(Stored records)
----

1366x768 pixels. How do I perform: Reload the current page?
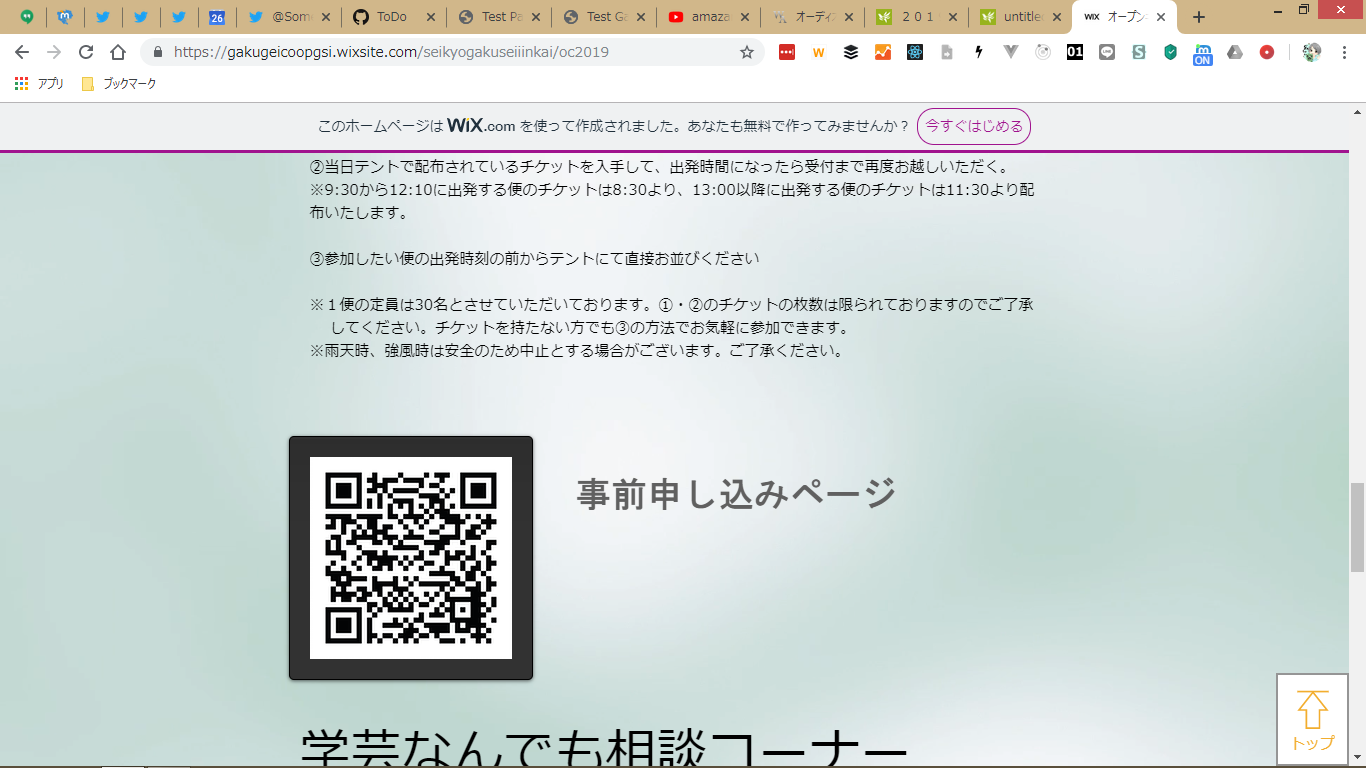pyautogui.click(x=86, y=53)
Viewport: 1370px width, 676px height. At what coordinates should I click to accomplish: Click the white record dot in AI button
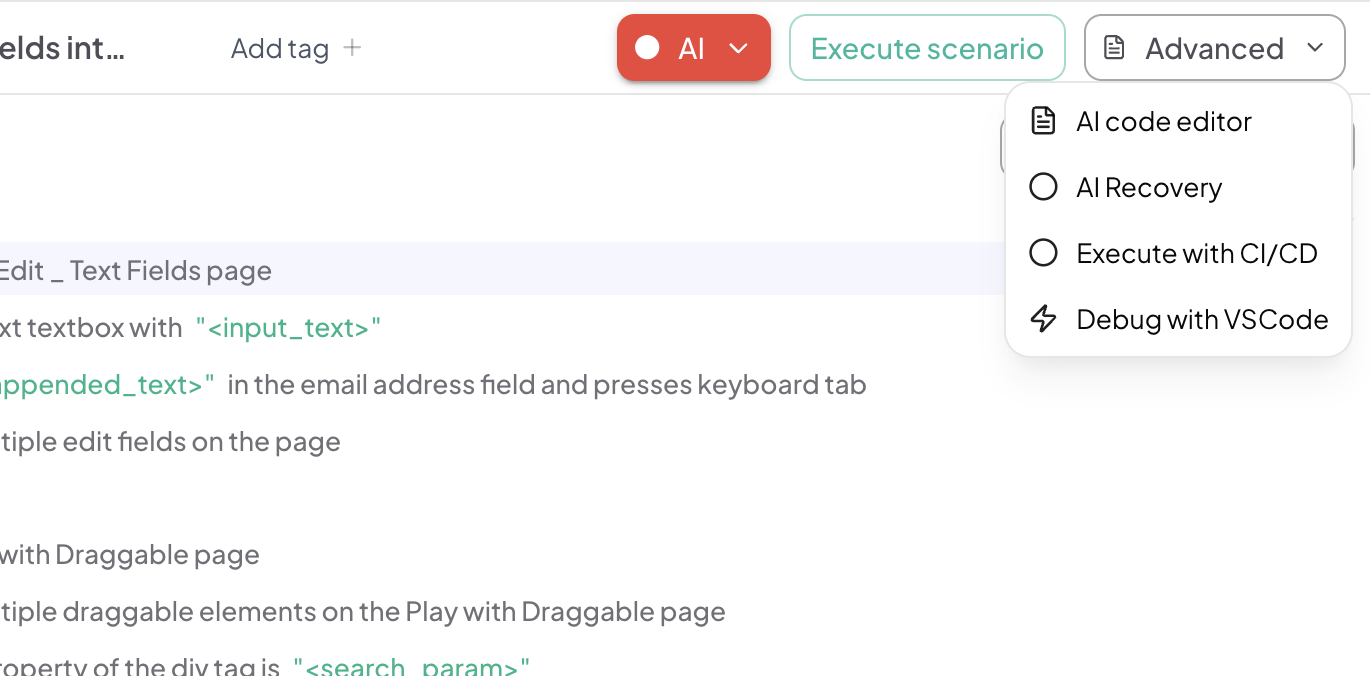(647, 48)
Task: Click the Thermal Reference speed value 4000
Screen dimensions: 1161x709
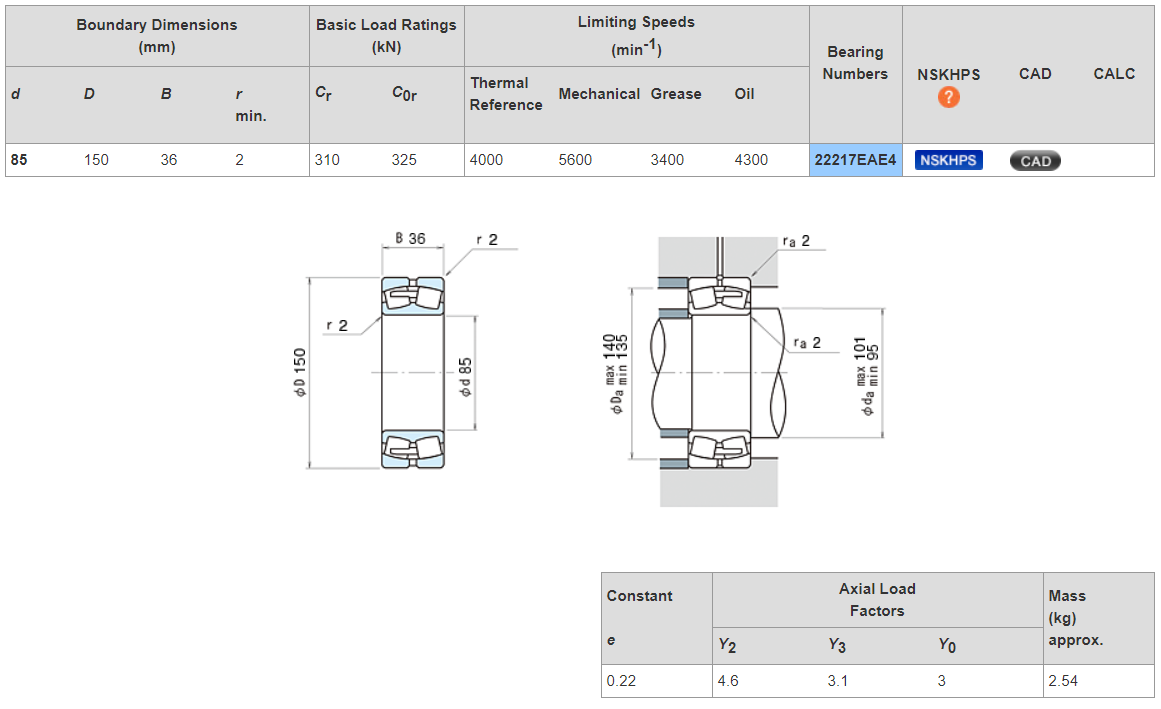Action: pyautogui.click(x=487, y=160)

----

About this exercise
Above are the records; transcribe them exactly without the pictures.

Written answer
1366x768 pixels. How do I perform: Reload the current page?
pyautogui.click(x=86, y=53)
Viewport: 1370px width, 676px height. At what coordinates should I click to accomplish: Click the white record dot in AI button
(647, 48)
Task: Click the Thermal Reference speed value 4000
Screen dimensions: 1161x709
Action: pyautogui.click(x=487, y=160)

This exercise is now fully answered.